The terms “comprises”, “comprising”, or any other variations thereof, are intended to cover a non-exclusive inclusion, such that a method that comprises a list of acts does not include only those acts but may include other acts not expressly listed or inherent to such method. In other words, one or more acts in a method proceeded by “comprises… a” does not, without more constraints, preclude the existence of other acts or additional acts in the method.

Embodiments of the present disclosure disclose a high-strength cold rolled steel sheet and a method for manufacturing a high-strength steel sheet. Hardness, tensile strength, and yield strength of the steel are some of the important properties for high strength steels. For some of the applications including but not limiting to amor jackets, it is desirable to have the steel sheet with pearlitic microstructure. Pearlitic microstructure in the high strength steels produced by the existing manufacturing methods is often unrefined. Consequently, the high strength steels manufactured form conventional methods which are used in protection jackets may not absorb very large impacts. The existing protection jackets or body armour may be subjected to a very limited number of impacts after which they degrade drastically, and the overall operational life of the jacket is also very limited.

According to various embodiment of the disclosure, a method for producing high strength steel sheet. The method includes casting, a steel slab comprising a composition in weight% of carbon (C) of about 0.6 wt.% – 1.2 wt.%, manganese (Mn) of about 0.1 -1.5 wt.%, balance being Iron (Fe) optionally along with incidental elements. The steel slab is subjected to a hot working process form a steel sheet. The steel sheet is cooled to obtain a substantially pearlitic microstructure in the steel sheet. Further, the steel sheet is subjected to a cold rolling process by applying at least 50% of strain during cold rolling to obtain the high strength steel sheet where, cold rolling of the steel sheet refines the pearlitic microstructure of the steel sheet.

Henceforth, the present disclosure is explained with the help of figures of a method of manufacturing high-strength steel sheet. However, such exemplary embodiments should not be construed as limitations of the present disclosure since the method may be used on other types of steels where such need arises.
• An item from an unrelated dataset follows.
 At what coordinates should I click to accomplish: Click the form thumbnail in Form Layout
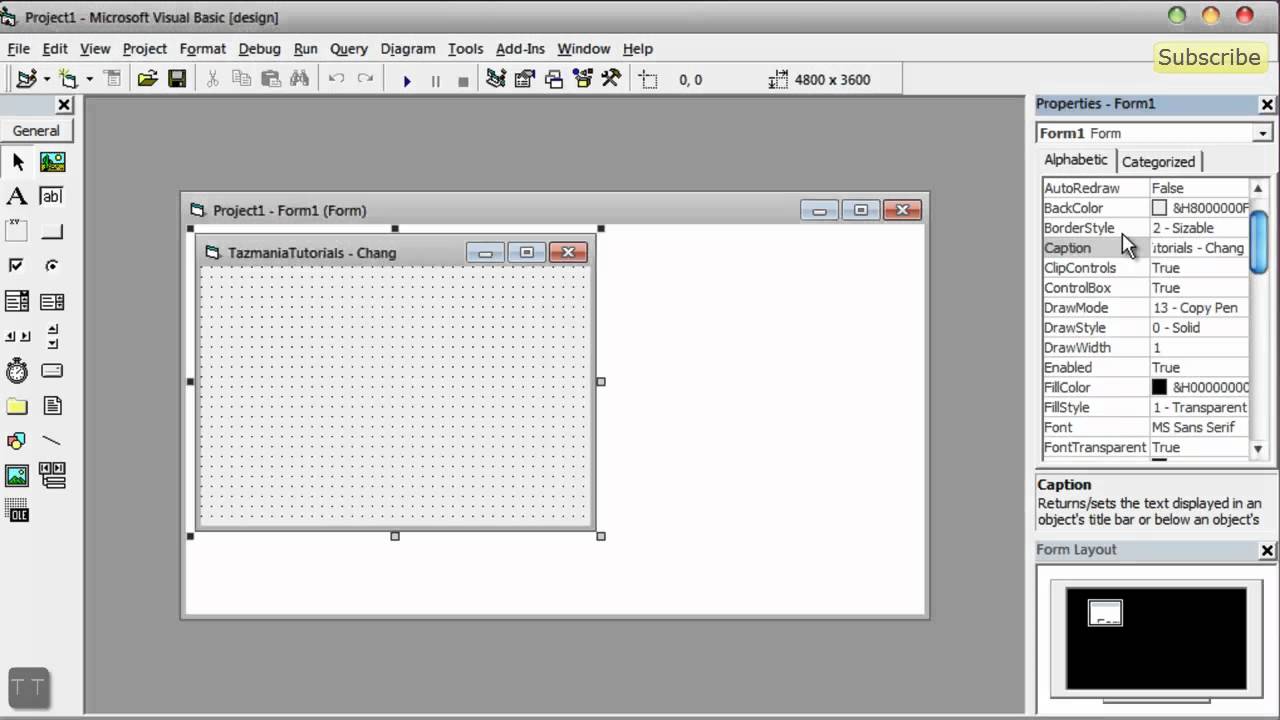pyautogui.click(x=1104, y=612)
A person skilled in the art may envisage various such embodiments without deviating from scope of the present disclosure.

Figure. 1 is an exemplary embodiment of the present disclosure illustrating a flowchart of a method for producing high strength steel. The steel produced by the method of the present disclosure, includes a refined pearlitic microstructure. The method is now described with reference to the flowchart blocks and is as below. The order in which the method is described is not intended to be construed as a limitation, and any number of the described method blocks can be combined in any order to implement the method. Additionally, individual blocks may be deleted from the methods without departing from the scope of the subject. The method is particularly applicable to high strength cold rolled steel, and it may also be extended to other type of steels as well.
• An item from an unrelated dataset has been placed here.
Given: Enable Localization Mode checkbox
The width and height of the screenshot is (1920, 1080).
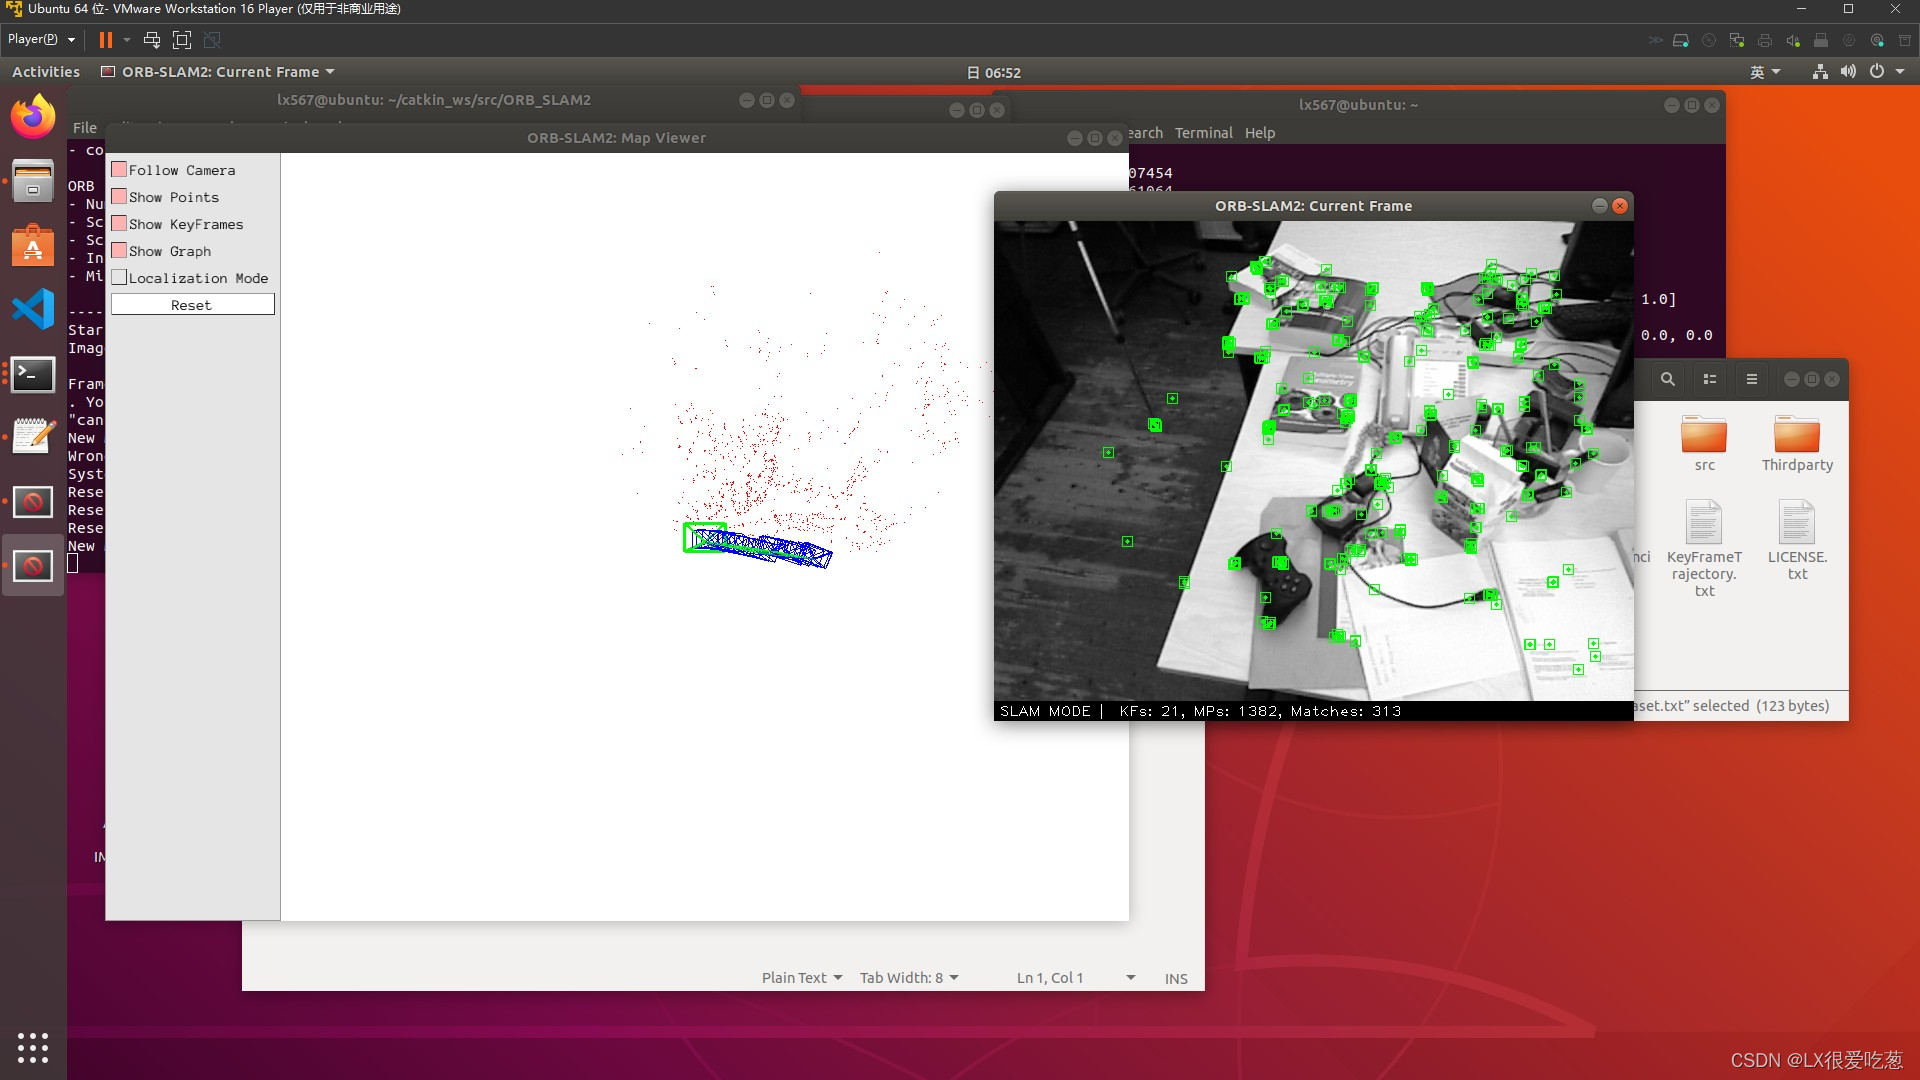Looking at the screenshot, I should (x=119, y=277).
The method of manufacturing the high strength low alloy steel sheet according to the present disclosure consists of a casting step followed by hot rolling step, cooling and cold rolling. The various processing steps are described in their respective order below:

At block 101, a steel slab of desired alloy composition is formed by any of manufacturing process such as casting including but not limited to continuous casting process. In an embodiment, alloy may be prepared in at least one of air-melting furnace, and vacuum furnace. The steel slab may have composition of carbon (C) in a range of about 0.6 wt.% – 1.2 wt.% preferably 0.8 wt.%, manganese (Mn) in the range of about 0.1 -1.5 wt.% and iron (Fe) being remainder of the composition along with incidental elements may be casted in a continuous casting process.
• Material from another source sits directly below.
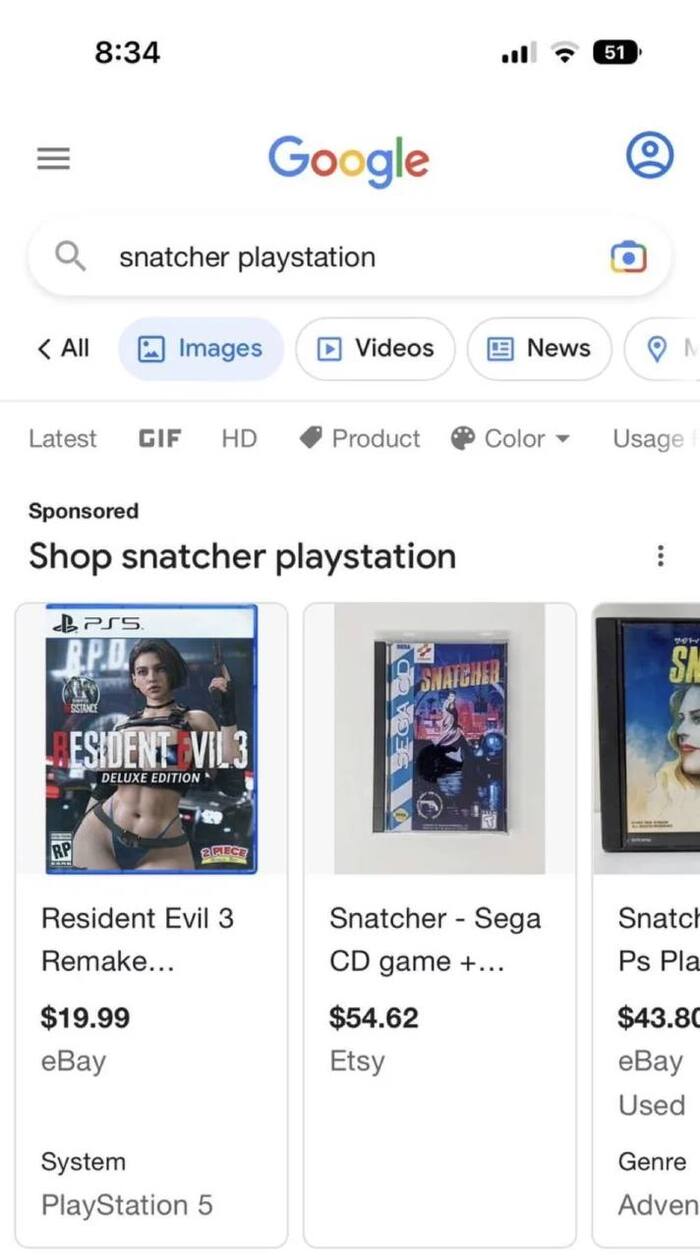Open the Resident Evil 3 Remake listing
700x1258 pixels.
[152, 924]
The addition of each alloying element and the limitations imposed on each element are essential for achieving the required refined pearlitic microstructure and the same is described below in detail.

Carbon (C) acts as a strengthening element and carbon in the range of about 0.6 wt.% – 1.2 wt.% is generally used in medium and high carbon steels. Manganese (Mn) in the range of about 0.1 -1.5 wt.% not only imparts solid solution strengthening but it also lowers the austenite to ferrite transformation temperature thereby refining the grain size.

Liquid steel with the above-mentioned composition and range of alloying elements is continuously casted into a slab. The liquid steel of the specified composition is first continuously casted either in a conventional continuous caster or a thin slab caster. In an embodiment, when casted in a thin slab caster, the temperature of the cast slab may be restricted below 950 °C. Further, transverse cracks will develop in the slab if casted at low temperature below 950 °C. Consequently, the temperature of the cast slab may be restricted below 950 °C.

The method then includes the step of hot working the steel slab by a hot working process [shown in block 102] after casting the steel slab. In an embodiment, the hot working process may be but not limited to hot rolling. Hot rolling is a metal forming process in which metal stock is passed through one or more pairs of rolls to reduce the thickness and to make the thickness uniform at high temperatures and hot rolling is carried out above the recrystallization temperature of the steel. After the grains deform during processing, they recrystallize, which maintains an equiaxed microstructure and prevents the metal from work hardening. In an embodiment, the hot charged steel slab may be hot rolled using hot mill strip. During hot rolling, hot charged steel slab may be subjected to roughing mill. The roughing mill usually consists of one or two roughing stands in which the steel slab may be hot rolled back and forth few times repeatedly to reach the thickness requirement. Roughing milled steel sheet may be further subjected to finish rolling. During finish rolling, the sheet surface may be subjected to further thickness reduction, surface finishing and dynamic recrystallization. The slab may be hot rolled into a steel sheet at a temperature ranging from 800 °C –1100 °C. The hot rolling may include the roughing step above the recrystallization temperature and a finishing step below the recrystallization temperature, when rolling is done in a conventional hot strip mill.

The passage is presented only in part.